Find each line of the material that contains the word "next" and copy every such line in full. Only matches with the same capitalization count.

(Rows of pointing data)
Start

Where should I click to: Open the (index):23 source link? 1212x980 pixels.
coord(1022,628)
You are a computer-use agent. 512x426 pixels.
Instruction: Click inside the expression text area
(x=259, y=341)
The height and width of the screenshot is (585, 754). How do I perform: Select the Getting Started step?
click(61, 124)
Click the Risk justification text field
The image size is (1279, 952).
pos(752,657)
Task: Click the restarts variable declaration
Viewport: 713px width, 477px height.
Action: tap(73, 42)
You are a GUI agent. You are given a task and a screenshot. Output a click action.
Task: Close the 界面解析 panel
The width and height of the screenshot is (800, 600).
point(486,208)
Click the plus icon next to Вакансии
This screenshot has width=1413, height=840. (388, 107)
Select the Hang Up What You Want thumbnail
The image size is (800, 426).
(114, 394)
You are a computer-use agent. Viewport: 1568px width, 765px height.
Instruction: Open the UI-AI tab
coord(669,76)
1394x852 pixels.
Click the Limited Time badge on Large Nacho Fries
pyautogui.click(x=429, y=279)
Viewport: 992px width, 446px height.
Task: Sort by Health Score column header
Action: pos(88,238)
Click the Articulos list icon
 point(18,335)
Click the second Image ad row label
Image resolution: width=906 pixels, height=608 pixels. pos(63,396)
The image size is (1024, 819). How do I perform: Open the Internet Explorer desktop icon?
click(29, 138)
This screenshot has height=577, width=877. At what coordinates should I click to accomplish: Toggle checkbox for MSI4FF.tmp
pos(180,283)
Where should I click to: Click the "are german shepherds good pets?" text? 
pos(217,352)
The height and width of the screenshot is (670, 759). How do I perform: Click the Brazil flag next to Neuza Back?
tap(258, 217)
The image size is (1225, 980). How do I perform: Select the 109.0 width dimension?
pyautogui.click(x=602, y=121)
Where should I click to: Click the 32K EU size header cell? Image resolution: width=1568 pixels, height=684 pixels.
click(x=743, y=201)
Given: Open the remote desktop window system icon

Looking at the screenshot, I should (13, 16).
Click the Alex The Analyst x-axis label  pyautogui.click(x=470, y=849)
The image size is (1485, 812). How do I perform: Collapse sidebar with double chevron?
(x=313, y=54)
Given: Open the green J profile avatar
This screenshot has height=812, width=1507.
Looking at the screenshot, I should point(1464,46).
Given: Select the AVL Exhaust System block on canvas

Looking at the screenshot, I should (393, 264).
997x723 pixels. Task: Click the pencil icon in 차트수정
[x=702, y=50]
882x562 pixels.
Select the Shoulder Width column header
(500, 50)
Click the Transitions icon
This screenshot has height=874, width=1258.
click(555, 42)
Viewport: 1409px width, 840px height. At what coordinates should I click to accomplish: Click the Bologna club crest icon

End

- Answer -
Click the plus icon next to Вакансии
The height and width of the screenshot is (670, 759). How do I perform: Click the Brazil flag next to Neuza Back?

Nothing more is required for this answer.